Exposition d’Elsa Beaumont au festival OFF Arles

Cette année, le festival OFF des Rencontres d’Arles revient pour sa seconde édition. Dirigée par Juliette Larochette et Florent Basiletti de l’association La Kabine, cette manifestation s’inscrit dans le paysage arlésien comme un événement satellite prometteur. Picto est heureux d’annoncer son partenariat avec cette nouvelle édition. À cette occasion, le laboratoire a réalisé la production de l’exposition “Le bois de la Dauphine” de la photographe Elsa Beaumont, lauréate 2024 du prix Révélation Saif x La Kabine, présentée au QG du Festival.
Type de fabrication : Impressions jet d’encre sur papier japonais Kozo 110g et collage Dibond 2mm avec châssis affleurant.
Le laboratoire Picto aide les photographes professionnels pour la réalisation de leurs expositions, des tirages à l’accrochage, en passant par les finitions et l’encadrement.
Cette série photographique est le deuxième volet d’un projet mené au sein d’une association d’entraide communautaire basée en Cévennes. Depuis sa création en 1985, celle-ci, acquiert des lieux
abandonnés afin d’y créer des espaces d’accueil pour les personnes marginalisées. Le propos de ce travail consiste à rendre visible des trajectoires de vies qui se développent et s’expriment aux marges de notre société. J’y perçois également l’expérimentation d’une forme alternative de liberté inventée par les recalés du modèle* dans des espaces laissés vacants car ils ne sont plus rentables ou exploitables.
========
| CONSIGNE 1 |
Indiquez uniquement le nombre de lignes des données qui contiennent la chaîne "each".

| DONNÉES À TRAITER |
========
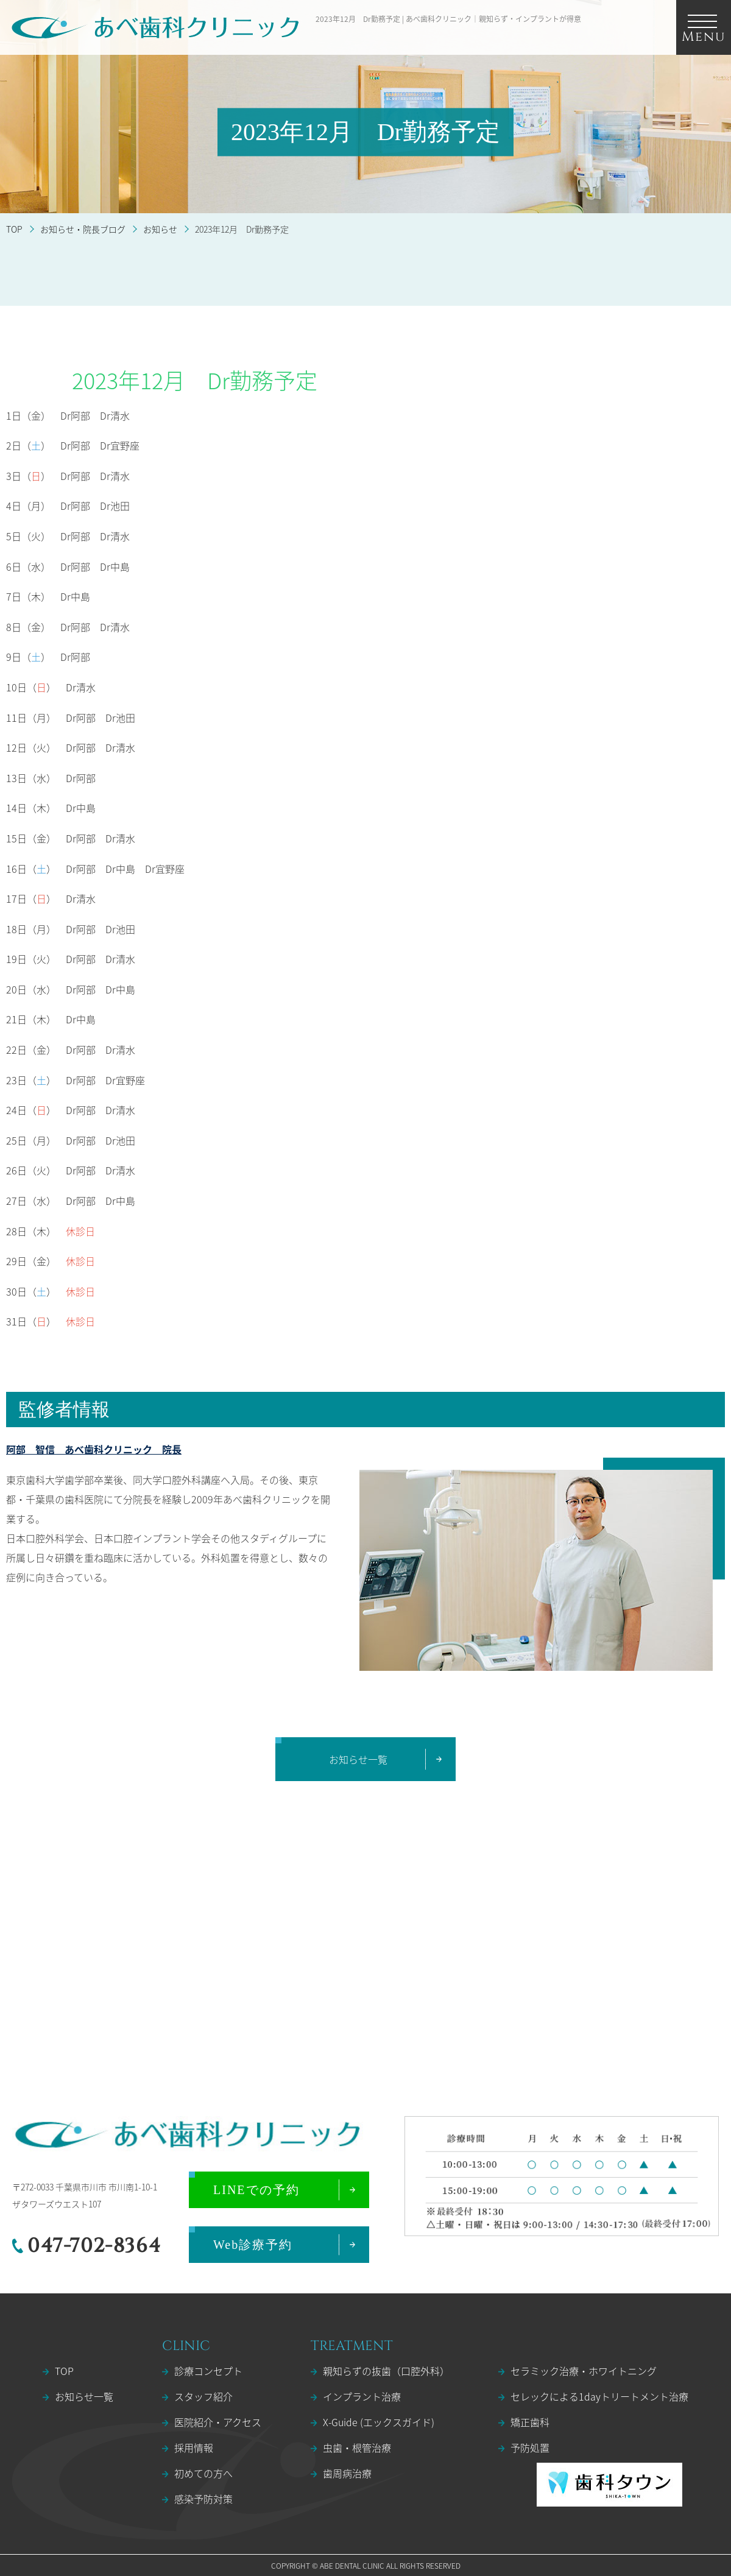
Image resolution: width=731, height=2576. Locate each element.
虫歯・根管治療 (357, 2447)
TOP (14, 229)
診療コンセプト (208, 2370)
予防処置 (529, 2447)
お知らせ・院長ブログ (82, 229)
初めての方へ (203, 2473)
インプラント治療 (362, 2396)
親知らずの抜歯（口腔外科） (386, 2370)
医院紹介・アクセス (217, 2422)
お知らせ (160, 229)
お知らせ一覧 (84, 2396)
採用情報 (193, 2447)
========
| CONSIGNE 2 |
Dans le texte fourni, reformulez plus brièvement le paragraphe qui commence par « Cette année, le festival OFF » en conservant ses informations principales.

| RÉSULTAT 1 |
1

| RÉSULTAT 2 |
Le festival OFF des Rencontres d'Arles tient sa deuxième édition. Il est dirigé par Juliette Larochette et Florent Basiletti, de l'association La Kabine, et se présente comme un événement satellite prometteur. Picto en est partenaire. Le laboratoire a produit l'exposition « Le bois de la Dauphine » d'Elsa Beaumont, lauréate 2024 du prix Révélation Saif x La Kabine, présentée au QG du festival.